Keith hums, “Just try answering it. This will be the last one, I promise.”

Lance huffs, “A Galra obviously.”

“Hmm, nope.”

“Slav?”

“Nope”

“You…?”

“Still nope. I said some ** _thing_**  is oping to kill you and _not_ some ** _one_**. Also, need I remind you that you're on a planet that is _supposedly_ occupied by the Galra.”

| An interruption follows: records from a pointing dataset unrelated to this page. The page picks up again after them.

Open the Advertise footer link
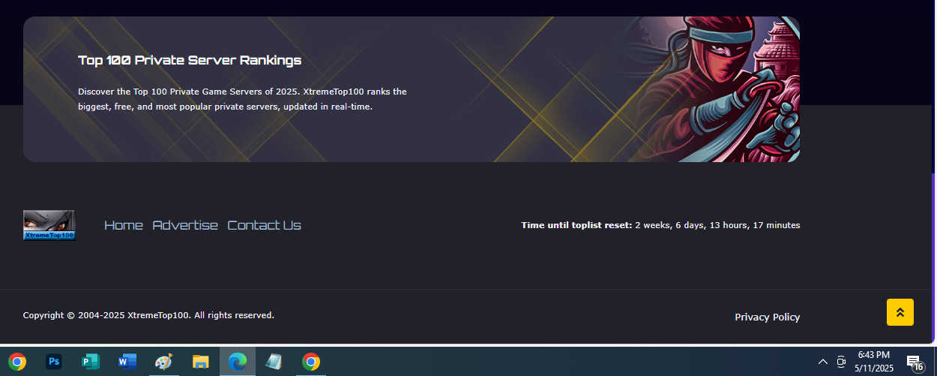 click(x=185, y=225)

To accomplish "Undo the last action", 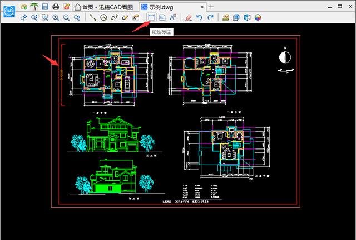I will click(199, 18).
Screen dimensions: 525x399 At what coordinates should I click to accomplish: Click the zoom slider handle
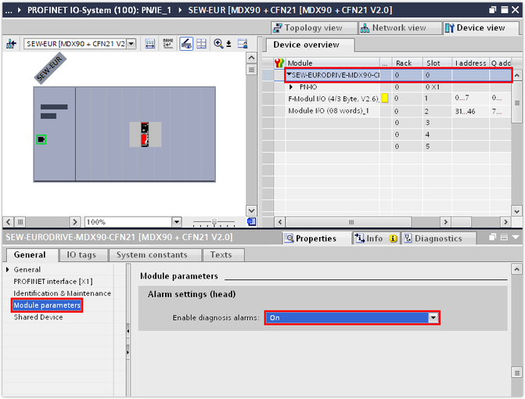[213, 222]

“Okay, so does that mean there’s actually no Galra around the place?”

“Yup”

“Where the quiznak are all those Galra then if they’re not on the planet?”

“They’re at Voltron’s Birthday Party.” Keith giggles as Lance whispers _‘the heck_ , _’_

“Then what renders me helpless and unconscious then?” Lance smiles and Keith smiles back,

“A **brick**.”

“…”

“…”

“A brick?”

“A brick that fell from the _sky_.”

“…”

“It hit you on the _head_ —”

“I need to get myself a Shark and get on that cryo-pod already. Good bye Keith. See you in ten thousand fucking years.”

Keith is downright laughing his ass off as Lance walks away from his not-so funny, insufferable boyfriend.

**Author's Note:**

> Imagine Coran and Allura observing the exchanges between the Paladins and later on sighing fondly, _“Humans are weird but really fun to be with.”_
> 
> I modified that joke that circulated in my group of friends a long, long time ago. I think they got it off from the internet or something. I don’t really know or care at this point. Anyways, I was the last one they told about it and as someone who takes jokes and statements at face value I was so deeply confused. I found it funny days after, but at the time of my confusion I was really angry that I didn’t get it immediately.